Public hearings may follow, shining a light on the
increasingly popular inversion strategy. But analysts said it
was unlikely that legislation could win approval anytime soon
with Congress deadlocked over fiscal policy.
"A fresh wave of deals could increase chances that a bill
could move. But for now odds of enactment are well below 50
percent," said Greg Valliere, chief political strategist at the
independent Potomac Research Group.
The Levin proposal could face opposition in the
Republican-led House of Representatives, although Dave Camp,
chairman of the tax-writing House Ways and Means Committee, has
put forward proposals to end inversions.
"It is a real problem when the tax code provides an
incentive for U.S-based companies to move overseas, often times
taking good jobs with them," Camp said last month.
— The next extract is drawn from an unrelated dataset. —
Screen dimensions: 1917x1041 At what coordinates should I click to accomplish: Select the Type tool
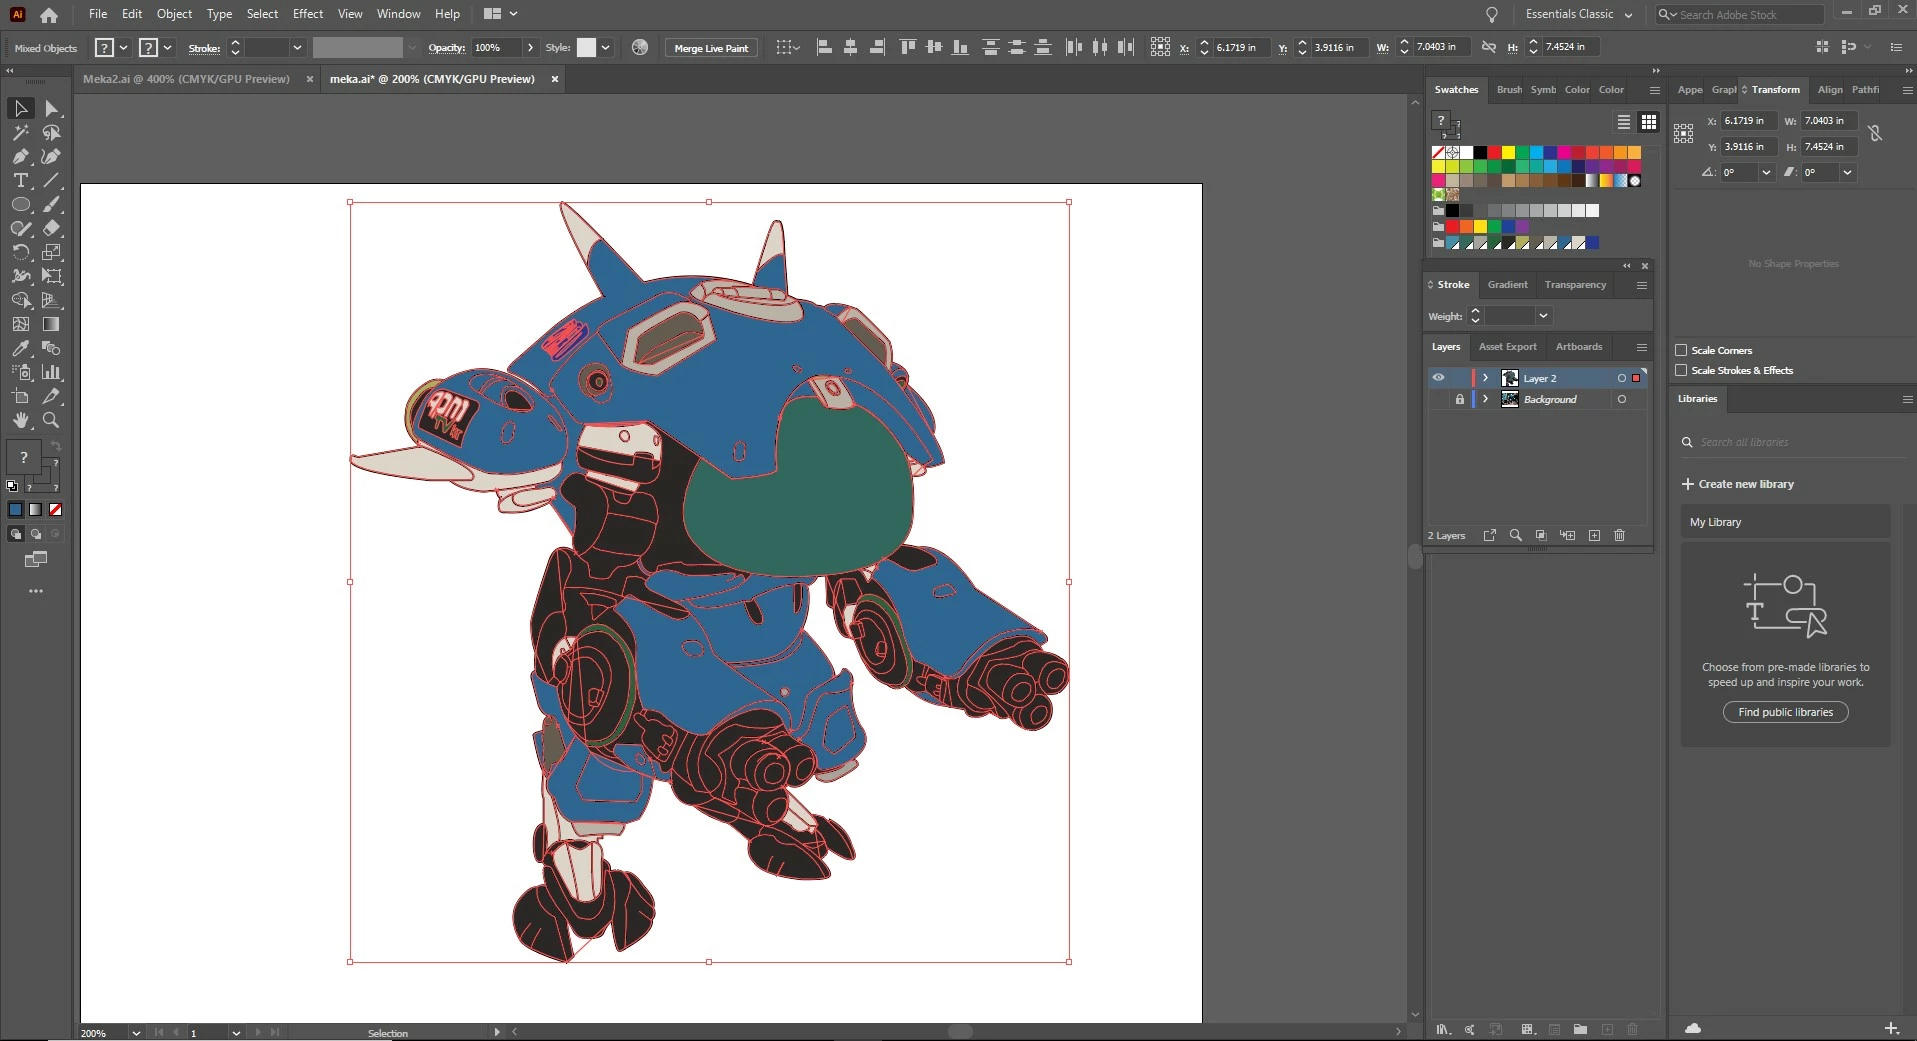(x=20, y=180)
Two major inversion deals were launched recently. Both have
stumbled. One was a possible combination of U.S. advertising
firm Omnicom Group Inc with French rival Publicis Groupe
SA. That deal collapsed.
The other was U.S. drugmaker Pfizer Inc's pursuit of
UK competitor AstraZeneca Plc. That deal was thrown into
doubt on Monday when AstraZeneca rejected Pfizer's latest offer.
Several smaller inversion transactions have succeeded. A
Reuters review showed about 50 such deals have been done in the
past 25 years, with half occurring since the 2008-2009 credit
U.S. drugstore chain Walgreen Co has been under
pressure from some investors to do an inversion with European
rival Alliance Boots Holdings Ltd, the Financial Times
said. Walgreen bought a 45-percent stake in Alliance Boots in
2012, with an option to buy the rest in 2015.
While legal, inversions typically involve the acquisition by
a U.S. company of a foreign company, then a restructuring
allowing the U.S. company to be "reflagged" for tax purposes to
the foreign company's home or elsewhere.
Both Omnicom and Pfizer proposed relocating their tax
domiciles to Britain, which has a lower corporate income tax
rate than the United States.
There are some restrictions on these deals, which erode the
U.S. corporate tax base. President Barack Obama earlier this
year proposed tightening the restrictions in his 2015 budget.
Separately, a private tax activist group said on Monday that
major U.S. corporations are likely saving about $550 billion a
year by holding nearly $2 trillion in profits overseas.
Urging Congress to take action, the left-leaning Citizens
for Tax Justice, based in Washington, said the use of offshore
tax havens by corporations is widespread and growing.